Render the rows from the first one through the line containing "will click(276, 800).", both included, as a JSON list of strings with one string per line. Leave out blank lines.

Data records
----------
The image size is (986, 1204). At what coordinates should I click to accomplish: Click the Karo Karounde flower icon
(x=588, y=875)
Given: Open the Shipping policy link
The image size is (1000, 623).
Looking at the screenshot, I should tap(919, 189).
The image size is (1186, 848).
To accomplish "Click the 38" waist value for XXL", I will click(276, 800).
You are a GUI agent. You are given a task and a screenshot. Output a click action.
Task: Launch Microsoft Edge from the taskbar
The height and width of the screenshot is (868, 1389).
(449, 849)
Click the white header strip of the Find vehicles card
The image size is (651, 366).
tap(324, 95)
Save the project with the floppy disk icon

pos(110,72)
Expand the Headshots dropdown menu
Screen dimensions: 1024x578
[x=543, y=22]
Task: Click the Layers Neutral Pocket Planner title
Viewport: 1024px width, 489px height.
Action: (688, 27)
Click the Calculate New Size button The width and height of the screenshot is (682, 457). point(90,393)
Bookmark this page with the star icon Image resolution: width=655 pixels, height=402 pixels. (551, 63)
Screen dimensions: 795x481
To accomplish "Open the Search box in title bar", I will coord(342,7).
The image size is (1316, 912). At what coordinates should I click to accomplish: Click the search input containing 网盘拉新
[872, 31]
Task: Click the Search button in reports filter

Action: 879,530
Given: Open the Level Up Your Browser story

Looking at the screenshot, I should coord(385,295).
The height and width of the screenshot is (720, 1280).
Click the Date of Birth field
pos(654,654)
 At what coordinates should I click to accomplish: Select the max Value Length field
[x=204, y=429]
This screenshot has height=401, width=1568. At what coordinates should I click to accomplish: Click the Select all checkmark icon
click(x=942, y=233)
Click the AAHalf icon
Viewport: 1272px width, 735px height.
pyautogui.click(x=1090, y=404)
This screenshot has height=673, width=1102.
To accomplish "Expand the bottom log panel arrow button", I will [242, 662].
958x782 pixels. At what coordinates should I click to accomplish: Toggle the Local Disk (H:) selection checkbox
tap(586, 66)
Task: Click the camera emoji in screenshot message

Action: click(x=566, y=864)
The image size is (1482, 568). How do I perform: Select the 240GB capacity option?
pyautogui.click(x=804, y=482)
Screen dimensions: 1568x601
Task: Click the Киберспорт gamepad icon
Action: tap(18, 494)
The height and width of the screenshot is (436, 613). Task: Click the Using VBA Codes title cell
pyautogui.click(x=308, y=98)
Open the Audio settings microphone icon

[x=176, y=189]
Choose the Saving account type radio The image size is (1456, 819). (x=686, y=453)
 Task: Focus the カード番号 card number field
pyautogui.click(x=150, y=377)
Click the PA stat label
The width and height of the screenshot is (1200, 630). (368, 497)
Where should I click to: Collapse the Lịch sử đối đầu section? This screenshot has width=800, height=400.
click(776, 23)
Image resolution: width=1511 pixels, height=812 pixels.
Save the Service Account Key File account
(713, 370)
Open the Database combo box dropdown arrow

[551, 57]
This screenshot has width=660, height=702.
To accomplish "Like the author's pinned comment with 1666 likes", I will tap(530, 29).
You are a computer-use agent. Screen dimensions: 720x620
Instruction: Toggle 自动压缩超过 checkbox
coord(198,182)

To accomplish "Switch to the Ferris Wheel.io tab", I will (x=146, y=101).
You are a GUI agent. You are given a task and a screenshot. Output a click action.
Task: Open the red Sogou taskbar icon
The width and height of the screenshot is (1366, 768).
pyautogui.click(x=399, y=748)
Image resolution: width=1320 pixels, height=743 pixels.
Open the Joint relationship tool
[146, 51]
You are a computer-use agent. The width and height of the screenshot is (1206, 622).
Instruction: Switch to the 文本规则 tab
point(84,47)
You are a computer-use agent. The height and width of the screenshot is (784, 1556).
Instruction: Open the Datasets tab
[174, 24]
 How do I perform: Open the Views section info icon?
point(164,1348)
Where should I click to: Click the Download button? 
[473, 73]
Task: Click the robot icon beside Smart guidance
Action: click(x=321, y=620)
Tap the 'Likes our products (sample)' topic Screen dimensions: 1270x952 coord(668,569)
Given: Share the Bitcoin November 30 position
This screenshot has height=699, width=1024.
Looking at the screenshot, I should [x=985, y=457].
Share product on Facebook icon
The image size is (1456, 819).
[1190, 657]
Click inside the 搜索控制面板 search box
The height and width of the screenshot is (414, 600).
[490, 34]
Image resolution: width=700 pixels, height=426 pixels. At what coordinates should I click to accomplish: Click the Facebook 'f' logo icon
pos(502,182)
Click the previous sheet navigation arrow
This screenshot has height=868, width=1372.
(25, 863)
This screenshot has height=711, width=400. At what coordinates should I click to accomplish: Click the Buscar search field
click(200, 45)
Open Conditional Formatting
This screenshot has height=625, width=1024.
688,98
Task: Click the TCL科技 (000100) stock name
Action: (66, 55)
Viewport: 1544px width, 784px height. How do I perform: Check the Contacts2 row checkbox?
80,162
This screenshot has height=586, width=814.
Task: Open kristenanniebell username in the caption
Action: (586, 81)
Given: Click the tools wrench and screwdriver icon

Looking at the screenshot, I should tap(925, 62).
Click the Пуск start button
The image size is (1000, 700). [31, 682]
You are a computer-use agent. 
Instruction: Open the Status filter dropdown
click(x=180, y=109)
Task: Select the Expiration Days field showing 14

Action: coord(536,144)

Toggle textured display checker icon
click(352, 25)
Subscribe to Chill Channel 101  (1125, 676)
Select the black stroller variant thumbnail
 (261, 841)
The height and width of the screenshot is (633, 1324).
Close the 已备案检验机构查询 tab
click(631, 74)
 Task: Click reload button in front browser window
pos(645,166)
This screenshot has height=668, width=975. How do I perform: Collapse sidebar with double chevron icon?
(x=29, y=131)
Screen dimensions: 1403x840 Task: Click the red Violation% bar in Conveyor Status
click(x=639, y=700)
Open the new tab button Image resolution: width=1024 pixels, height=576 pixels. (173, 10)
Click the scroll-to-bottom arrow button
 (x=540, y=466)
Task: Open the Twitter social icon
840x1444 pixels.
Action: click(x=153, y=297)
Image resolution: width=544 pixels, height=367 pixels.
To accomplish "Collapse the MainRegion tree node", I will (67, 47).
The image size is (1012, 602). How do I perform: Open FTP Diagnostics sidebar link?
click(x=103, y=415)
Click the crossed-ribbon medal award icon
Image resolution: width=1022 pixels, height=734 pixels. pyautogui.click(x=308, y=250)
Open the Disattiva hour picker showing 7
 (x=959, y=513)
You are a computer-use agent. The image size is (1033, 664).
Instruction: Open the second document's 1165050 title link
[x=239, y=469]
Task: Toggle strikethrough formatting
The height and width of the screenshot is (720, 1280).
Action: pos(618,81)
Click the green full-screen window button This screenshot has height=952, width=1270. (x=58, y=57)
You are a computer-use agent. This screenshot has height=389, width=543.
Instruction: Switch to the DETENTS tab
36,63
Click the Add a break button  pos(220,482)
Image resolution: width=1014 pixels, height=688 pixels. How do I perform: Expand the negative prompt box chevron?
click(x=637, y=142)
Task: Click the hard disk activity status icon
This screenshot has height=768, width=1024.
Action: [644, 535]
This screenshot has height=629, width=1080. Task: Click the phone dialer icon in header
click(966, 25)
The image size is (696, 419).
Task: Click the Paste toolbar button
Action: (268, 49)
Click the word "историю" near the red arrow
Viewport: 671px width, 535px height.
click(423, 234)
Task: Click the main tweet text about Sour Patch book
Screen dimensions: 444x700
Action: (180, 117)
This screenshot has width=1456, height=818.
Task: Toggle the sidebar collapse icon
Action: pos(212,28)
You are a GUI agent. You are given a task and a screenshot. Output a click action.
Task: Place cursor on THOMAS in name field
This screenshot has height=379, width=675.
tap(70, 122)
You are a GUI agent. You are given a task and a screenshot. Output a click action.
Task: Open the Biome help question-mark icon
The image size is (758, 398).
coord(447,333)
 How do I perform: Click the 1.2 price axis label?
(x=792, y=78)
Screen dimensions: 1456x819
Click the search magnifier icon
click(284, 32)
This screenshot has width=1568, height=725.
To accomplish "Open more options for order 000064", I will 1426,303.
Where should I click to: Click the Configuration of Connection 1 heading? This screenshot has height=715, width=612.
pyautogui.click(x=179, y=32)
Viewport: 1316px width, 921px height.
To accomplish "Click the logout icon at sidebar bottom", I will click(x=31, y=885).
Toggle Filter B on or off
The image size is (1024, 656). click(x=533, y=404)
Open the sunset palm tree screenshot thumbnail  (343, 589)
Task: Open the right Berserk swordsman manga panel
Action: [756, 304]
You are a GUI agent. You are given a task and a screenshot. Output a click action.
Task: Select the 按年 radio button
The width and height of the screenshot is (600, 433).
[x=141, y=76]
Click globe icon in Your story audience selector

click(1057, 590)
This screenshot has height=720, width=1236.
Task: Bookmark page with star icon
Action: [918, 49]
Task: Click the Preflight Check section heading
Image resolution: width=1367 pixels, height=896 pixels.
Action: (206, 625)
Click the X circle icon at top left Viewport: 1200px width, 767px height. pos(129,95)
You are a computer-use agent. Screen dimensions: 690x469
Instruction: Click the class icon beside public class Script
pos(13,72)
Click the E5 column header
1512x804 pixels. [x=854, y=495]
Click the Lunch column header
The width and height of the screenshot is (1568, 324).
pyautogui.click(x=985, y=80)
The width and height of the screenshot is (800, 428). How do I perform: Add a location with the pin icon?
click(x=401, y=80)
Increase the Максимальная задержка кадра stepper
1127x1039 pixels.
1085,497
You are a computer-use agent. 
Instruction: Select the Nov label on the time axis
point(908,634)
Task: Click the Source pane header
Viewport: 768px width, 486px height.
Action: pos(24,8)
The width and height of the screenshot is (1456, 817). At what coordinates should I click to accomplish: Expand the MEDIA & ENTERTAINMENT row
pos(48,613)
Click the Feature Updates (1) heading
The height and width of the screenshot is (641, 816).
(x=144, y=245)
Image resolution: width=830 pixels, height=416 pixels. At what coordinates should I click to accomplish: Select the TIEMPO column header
----------
== EXERCISE ANSWER ==
[
  "The image size is (986, 1204). At what coordinates should I click to accomplish: Click the Karo Karounde flower icon",
  "(x=588, y=875)",
  "Given: Open the Shipping policy link",
  "The image size is (1000, 623).",
  "Looking at the screenshot, I should tap(919, 189).",
  "The image size is (1186, 848).",
  "To accomplish \"Click the 38\" waist value for XXL\", I will click(276, 800)."
]